As we have seen, Locke quotes King James I. about the “paction” between king and people; but the original compact on which he basis civil government is, just as with Hobbes and with Rousseau, a compact between individual and individual, not between king (or whatever else may be the government) and people.

“Whosoever [he says] out of a state of nature unite into a community must be understood to give up all the power necessary to the ends for which they unite into society, to the majority of the community, unless they expressly agreed in any number greater than the majority. And this is done by barely agreeing to unite into one political society, which is all the compact that is, or needs be, between the individuals that enter into or make up a commonwealth.”2[2 Treatise of Civil Government, II., § 99. In a footnote in the English translation of Bluntschli’s Theory of the State (Oxford, 1885), p. 276 — a footnote for which I am responsible — I followed the usual fashion of contrasting Locke and Rousseau. Further study of Locke has convinced me that there is no essential difference between them in this matter. The error has been avoided in the second edition (1892); see p. 294.”

Later, pp. 215-216, Ritchie writes:

Milton’s own theory is expounded earlier in his treatise :

“ No man who knows aught can be so stupid to deny that all men naturally were born free, being the image and resemblance of God Himself, and were, by privilege above all creatures, born to command and not to obey; and that they lived so, till from the root of Adam’s transgression falling among themselves to do. wrong and violence, and foreseeing that such courses must needs tend to the destruction of them all, they agreed by common league to bind each other from mutual injury and jointly to defend themselves against any that gave disturbance or opposition to such agreement. . . . The power of kings and magistrates is only derivative, transferred and committed to them in trust from the people to the common good of them all, to whom the power yet remains fundamentally, and cannot be taken from them without a violation of their natural birthright.”1 [1 For the term “birthright” in this connection, cf. Clarke Papers, pp. lc, lxi., 322-325.]
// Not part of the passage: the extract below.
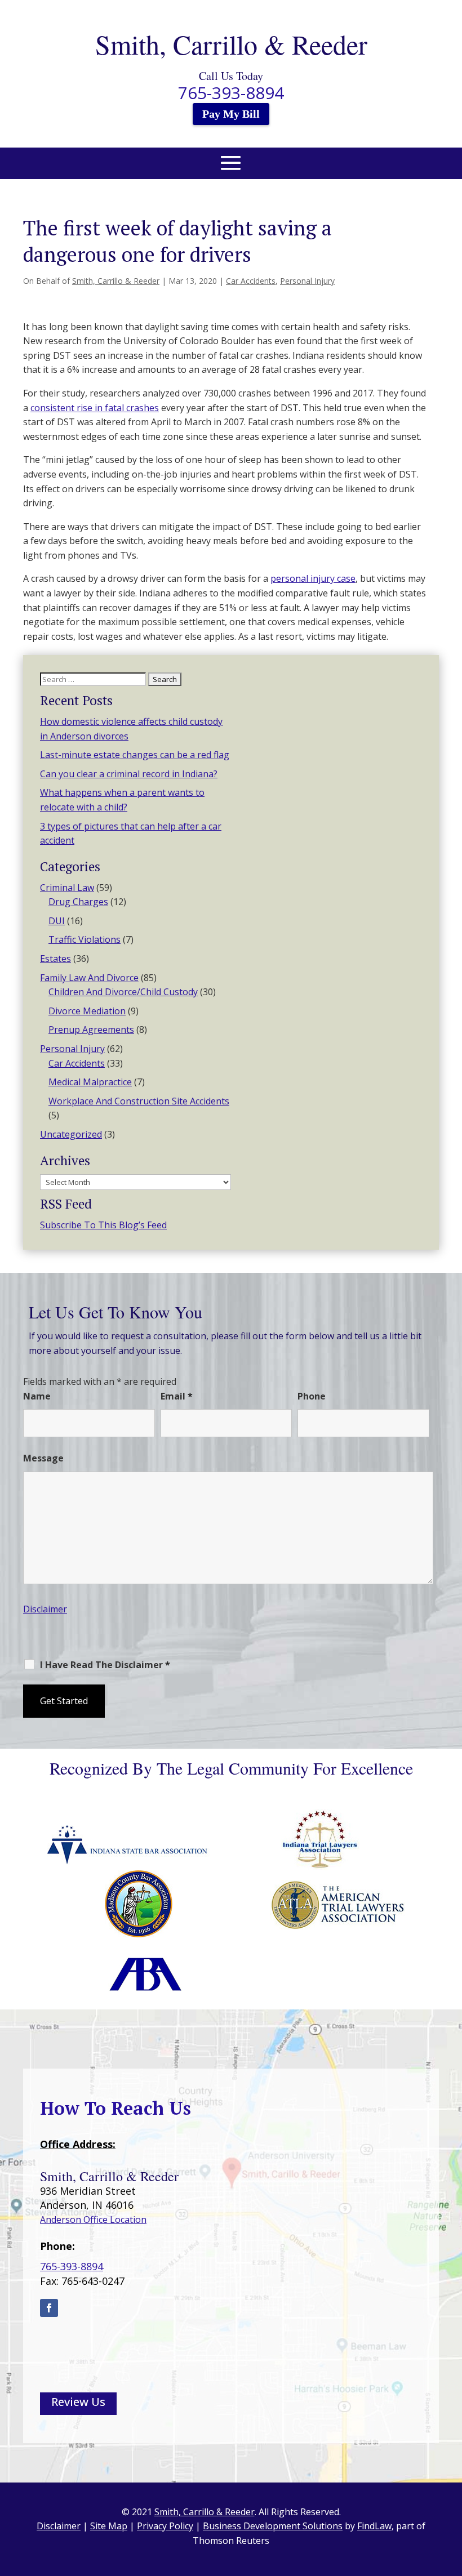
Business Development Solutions (273, 2526)
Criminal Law (67, 887)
This is precisely Locke’s theory; expressed in Milton’s impassioned language, it reveals its identity with the theory of Rousseau. Milton, like Locke, gives the theory a setting of Biblical history. Remove this setting, and we have the theory as it appears in Rousseau.

Ok, you may ask “What’s your point?”

My point is that according to Ritchie, the positions of Locke and Rousseau (as concerns the main points) are the same. But Russell wrote: “Hitler is an outcome of Rousseau; Roosevelt and Churchill of Locke.”

So, evidently Russell must be in disagreement with Ritchie that the positions of Locke and Rousseau (as concerns the main points) are the same. Who is right?

If Ritchie is right, then Russell’s position becomes that Hitler, Roosevelt, and Churchill are the outcome of Locke/Rousseau.

My own position is that it is not clear to me what it means to say that x is the outcome of y; i.e., understood as x’s views are the outcome of y’s views.